Quando a mais alta instância do Judiciário mobiliza o aparato repressivo do Estado para alcançar aqueles que expõem informações que dizem respeito aos seus próprios integrantes, a questão que se coloca já não é apenas jurídica, mas republicana: quem controla o controlador? Em que medida a proteção da instituição pode se confundir com a proteção de seus membros? E a partir de que ponto a resposta estatal ao questionamento deixa de ser exercício legítimo de autoridade para se tornar mecanismo de dissuasão?
O caso Banco Master reúne elementos que qualquer democracia madura deveria tratar com máxima cautela: contratos superiores a cento e trinta milhões de reais envolvendo familiares de ministros do Supremo e um banco sob investigação criminal, um relator afastado após relatório da Polícia Federal apontar vínculos societários com o investigado e uma nota coletiva de solidariedade divulgada antes de qualquer apuração conclusiva.

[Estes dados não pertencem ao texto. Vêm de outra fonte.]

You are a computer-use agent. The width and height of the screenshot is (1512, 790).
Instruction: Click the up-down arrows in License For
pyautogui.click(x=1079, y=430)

O tribunal que deveria julgar o escândalo passa, inevitavelmente, a ser percebido à luz dele.
Há uma diferença essencial entre proteger o sigilo fiscal de autoridades públicas e utilizar o poder estatal para restringir o acesso a informações de evidente interesse público. A primeira hipótese é garantia constitucional. A segunda se aproxima perigosamente de censura travestida de direito. Mais do que discutir a legalidade de medidas específicas, impõe-se perguntar que tipo de precedente institucional se constrói quando a transparência passa a ser tratada como ameaça.

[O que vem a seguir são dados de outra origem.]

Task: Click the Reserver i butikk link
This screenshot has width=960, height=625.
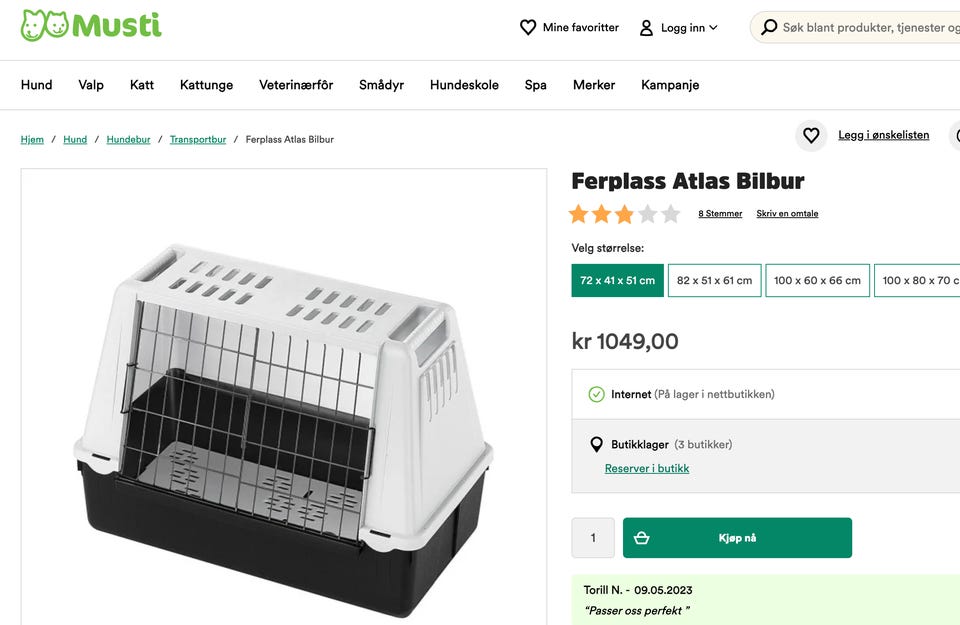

Democracias não colapsam apenas por rupturas abruptas. Elas se deterioram quando a instituição que deveria funcionar como último freio ao poder se converte em uma fortaleza imune ao escrutínio que impõe a todos os demais cidadãos. O Supremo exige transparência dos outros Poderes, mas trata suas próprias crises éticas como matérias internas, resolvidas por consenso ou por meio de notas à imprensa.
O risco institucional que emerge desse cenário é significativo. Quando o mesmo órgão concentra a capacidade de investigar, julgar e decidir quem será protegido ou responsabilizado, sem mecanismos externos de controle efetivo, a separação de poderes deixa de operar como princípio republicano e passa a assumir contornos de ficção jurídica. Não se trata de desacreditar o Judiciário como um todo, mas de reconhecer que o Supremo, especificamente, ocupa hoje uma zona de baixa responsabilidade institucional que nenhuma democracia consolidada aceitaria sem questionamento.
A verdadeira defesa das instituições não se constrói pela blindagem, mas pela transparência. Se não há qualquer irregularidade nos vínculos entre ministros da Corte e o setor financeiro, que isso seja demonstrado com publicidade e rigor, e não por meio de operações dirigidas àqueles que trouxeram o tema ao debate público. A dúvida prolongada corrói a credibilidade institucional de forma mais profunda do que qualquer investigação conduzida às claras.
A força de uma Corte constitucional está na confiança que inspira, não na ausência de controle. Quando a transparência é substituída pela autodefesa institucional, o risco não é apenas reputacional, mas estrutural: perde-se a capacidade de distinguir autoridade de infalibilidade.